* [What to work on]
The expected output is an exact copy of each line from the line with "Open folder icon for inscription 355455890" through the end of the data below, with no pictures in it.

Dataset entries
===============

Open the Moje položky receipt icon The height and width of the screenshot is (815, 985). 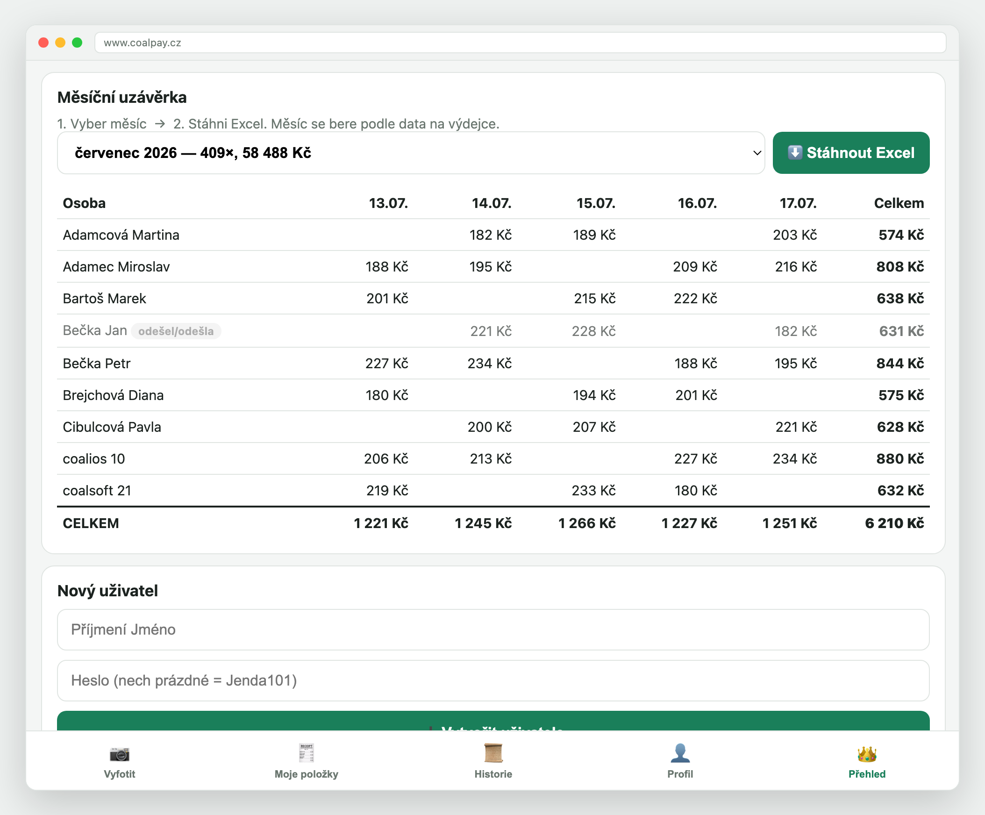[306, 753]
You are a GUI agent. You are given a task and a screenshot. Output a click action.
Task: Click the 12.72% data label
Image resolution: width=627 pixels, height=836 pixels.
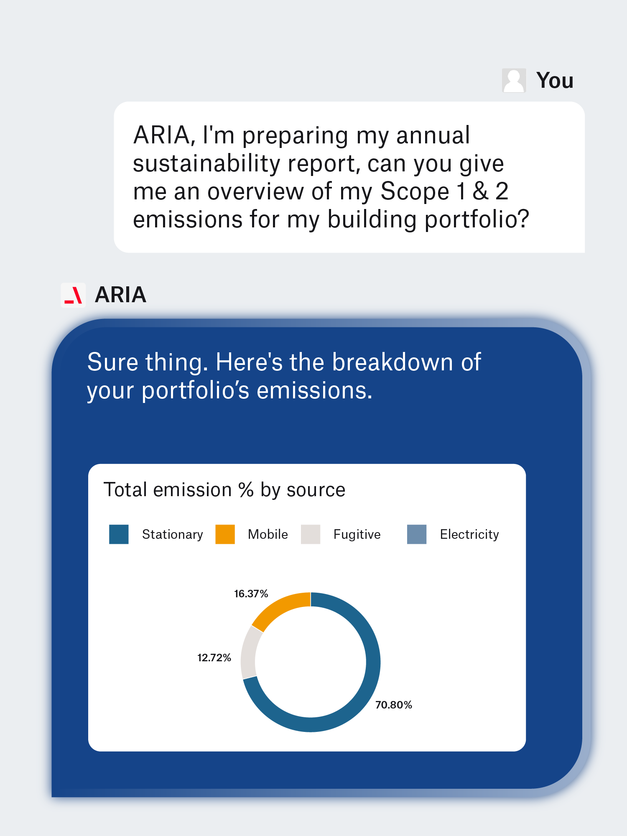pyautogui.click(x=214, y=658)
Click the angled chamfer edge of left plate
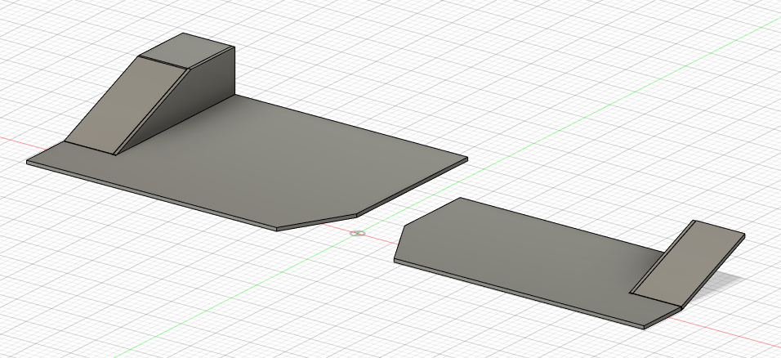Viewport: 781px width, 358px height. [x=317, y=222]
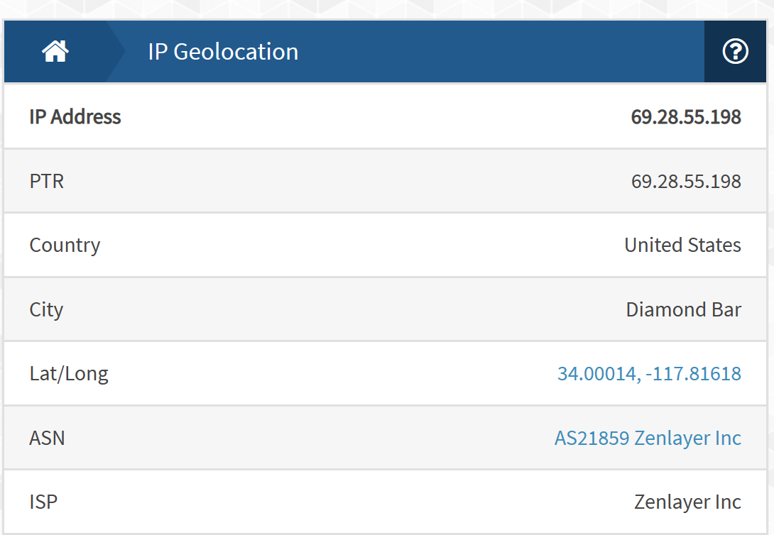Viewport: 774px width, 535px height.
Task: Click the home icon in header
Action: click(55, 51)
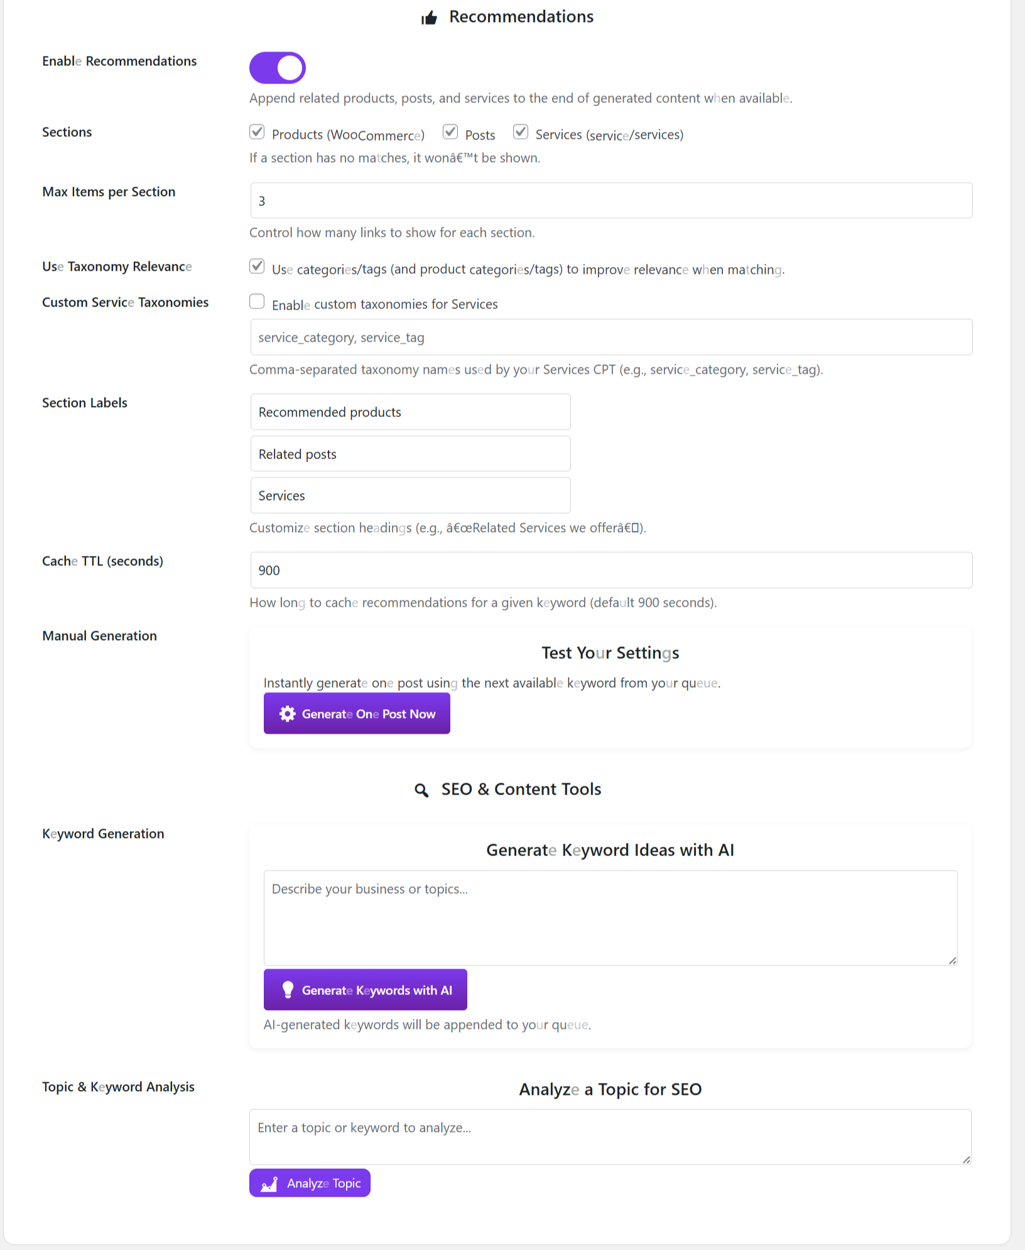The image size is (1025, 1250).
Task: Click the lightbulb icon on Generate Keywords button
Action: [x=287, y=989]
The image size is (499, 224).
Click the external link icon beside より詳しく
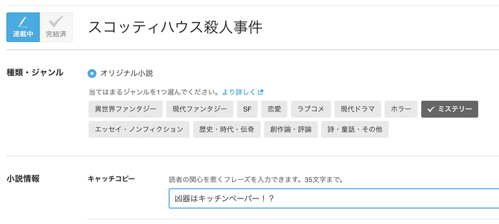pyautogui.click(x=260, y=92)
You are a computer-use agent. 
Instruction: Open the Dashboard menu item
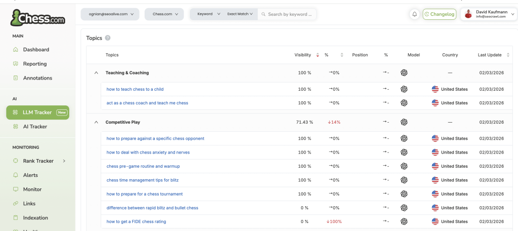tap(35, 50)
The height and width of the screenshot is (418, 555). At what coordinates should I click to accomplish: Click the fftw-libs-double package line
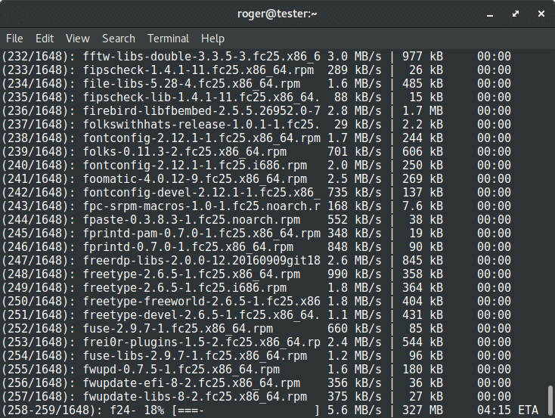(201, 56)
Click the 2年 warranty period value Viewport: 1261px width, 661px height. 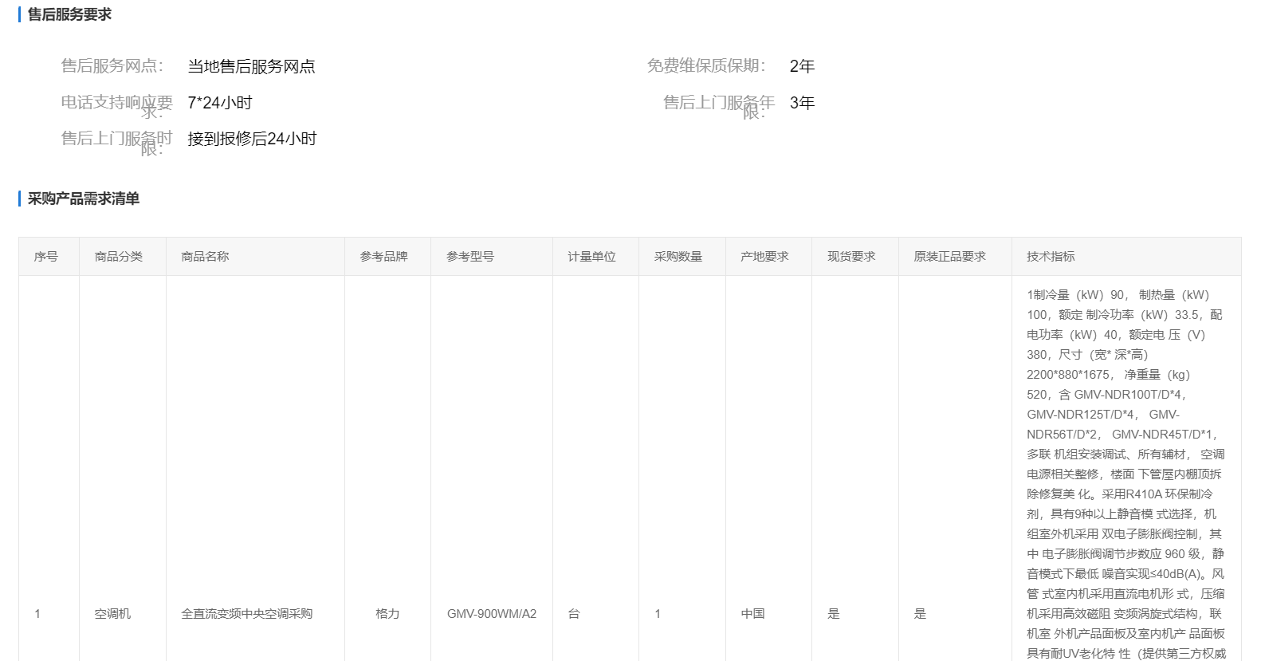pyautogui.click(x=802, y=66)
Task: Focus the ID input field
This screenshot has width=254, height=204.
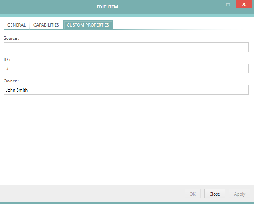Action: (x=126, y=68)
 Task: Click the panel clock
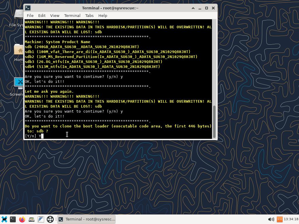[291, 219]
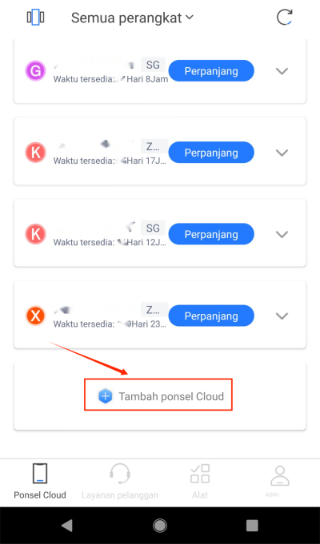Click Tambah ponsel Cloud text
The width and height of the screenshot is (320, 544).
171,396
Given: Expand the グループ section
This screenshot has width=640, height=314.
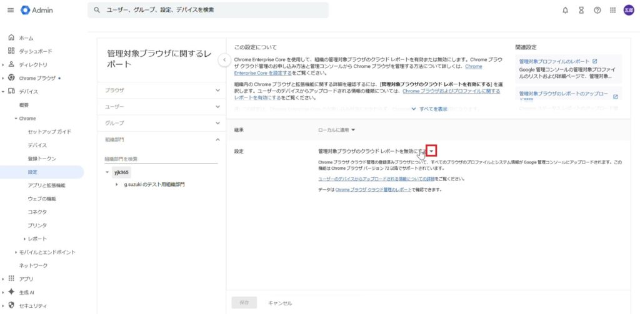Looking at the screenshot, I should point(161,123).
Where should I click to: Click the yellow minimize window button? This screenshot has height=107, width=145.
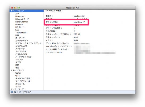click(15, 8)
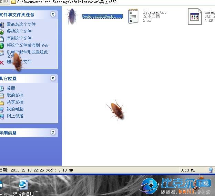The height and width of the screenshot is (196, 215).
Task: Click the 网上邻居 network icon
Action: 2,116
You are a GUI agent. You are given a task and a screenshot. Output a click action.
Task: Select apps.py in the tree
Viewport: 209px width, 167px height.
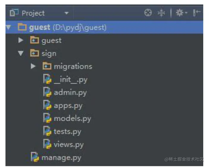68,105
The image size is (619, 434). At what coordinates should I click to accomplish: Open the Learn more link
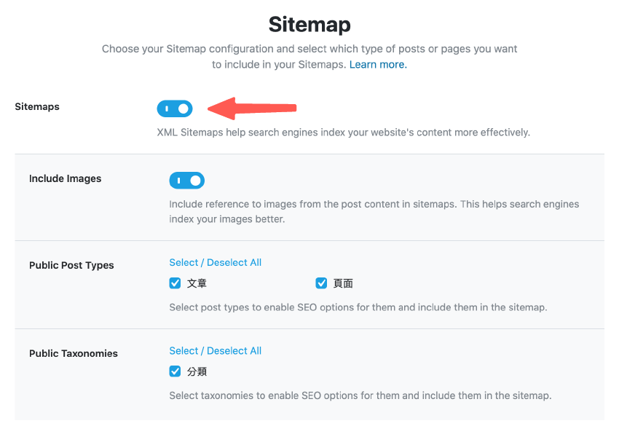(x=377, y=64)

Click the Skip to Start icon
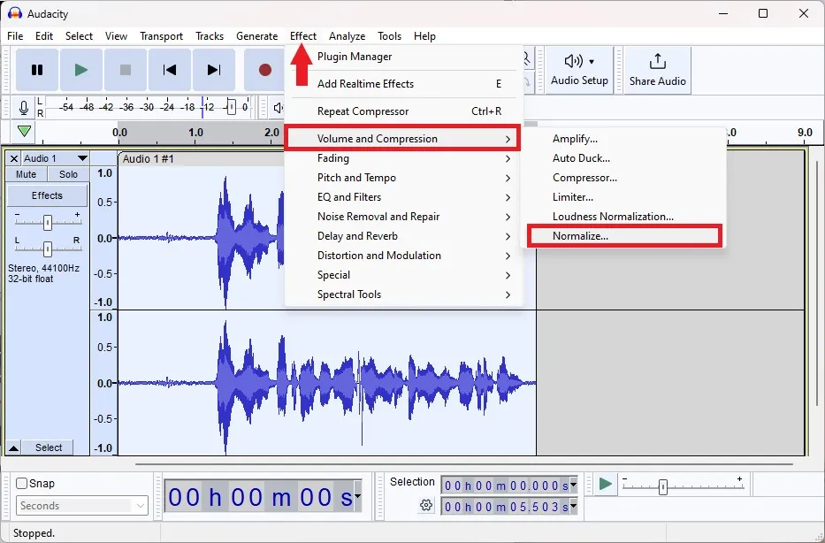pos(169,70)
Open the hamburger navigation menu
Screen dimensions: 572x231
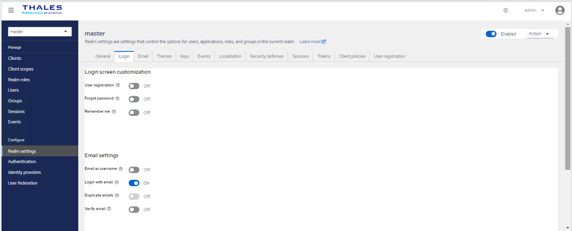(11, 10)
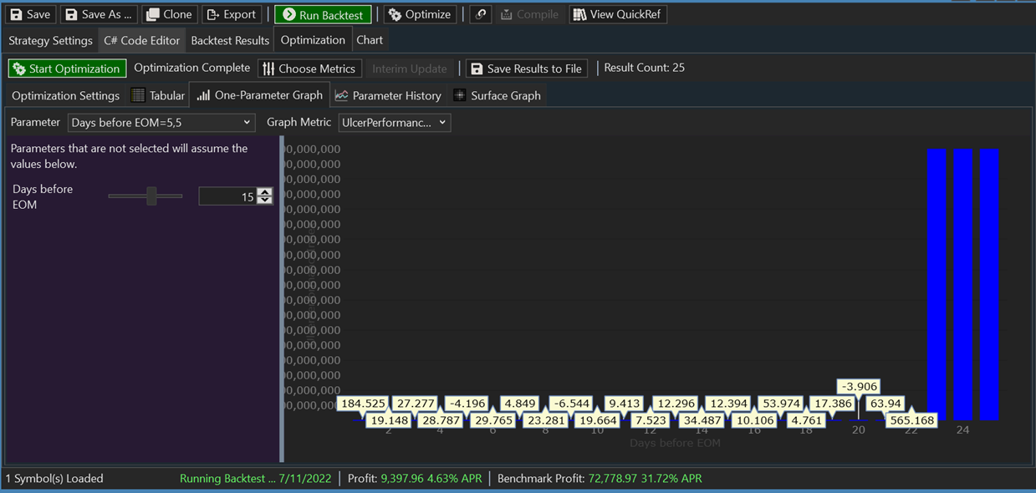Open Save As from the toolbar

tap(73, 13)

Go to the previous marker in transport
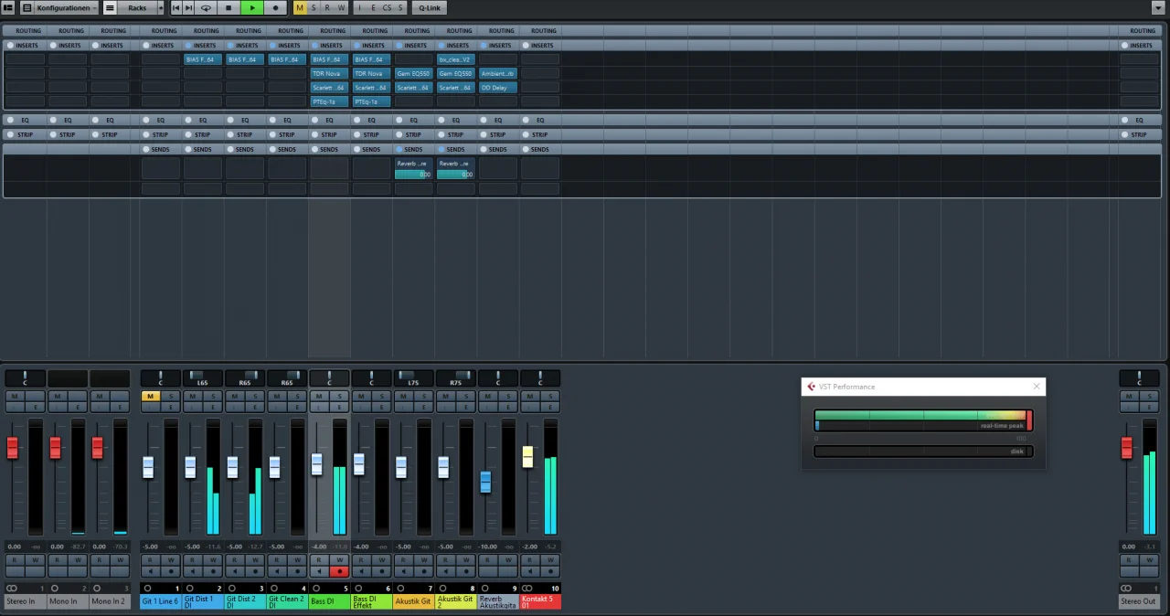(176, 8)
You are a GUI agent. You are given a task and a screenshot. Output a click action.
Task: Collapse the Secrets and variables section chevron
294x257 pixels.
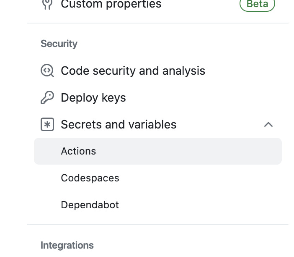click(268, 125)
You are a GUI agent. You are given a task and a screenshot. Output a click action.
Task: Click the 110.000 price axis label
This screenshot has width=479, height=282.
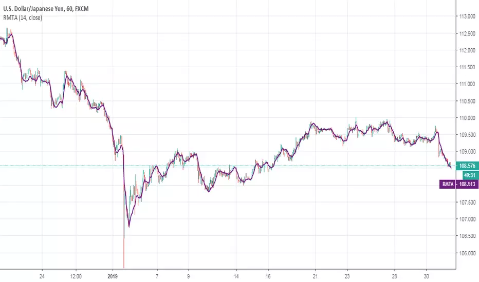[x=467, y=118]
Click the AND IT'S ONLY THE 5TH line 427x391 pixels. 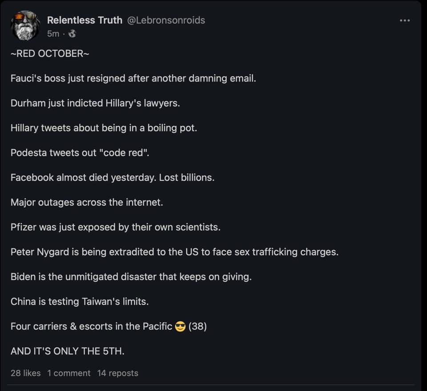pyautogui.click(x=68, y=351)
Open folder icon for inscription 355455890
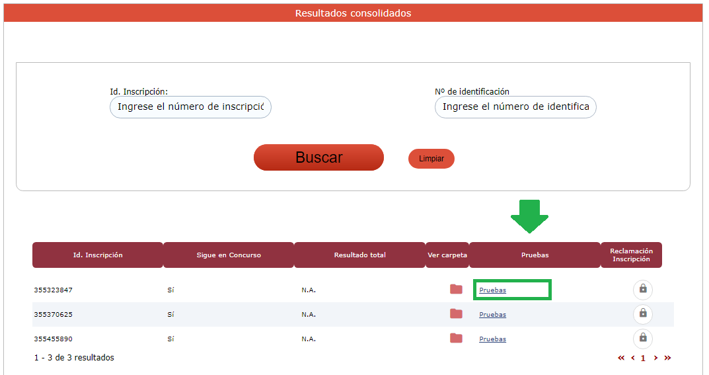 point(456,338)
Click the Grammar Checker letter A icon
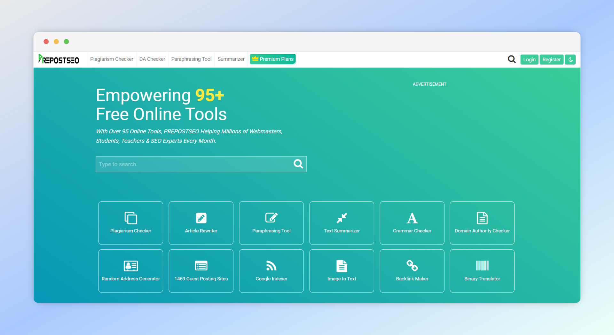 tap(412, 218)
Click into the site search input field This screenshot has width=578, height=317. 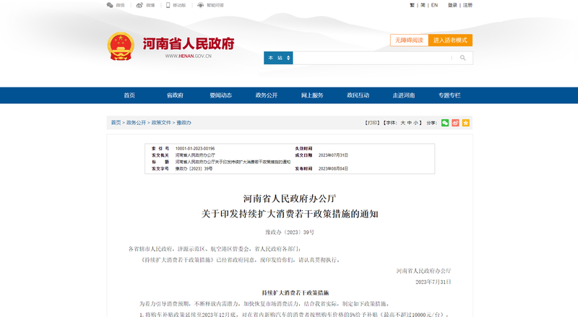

===============

* [Solution to this exercise]
Open folder icon for inscription 355455890
 point(456,338)
Click the Grammar Checker letter A icon
 tap(412, 218)
Click into the site search input field This screenshot has width=578, height=317. 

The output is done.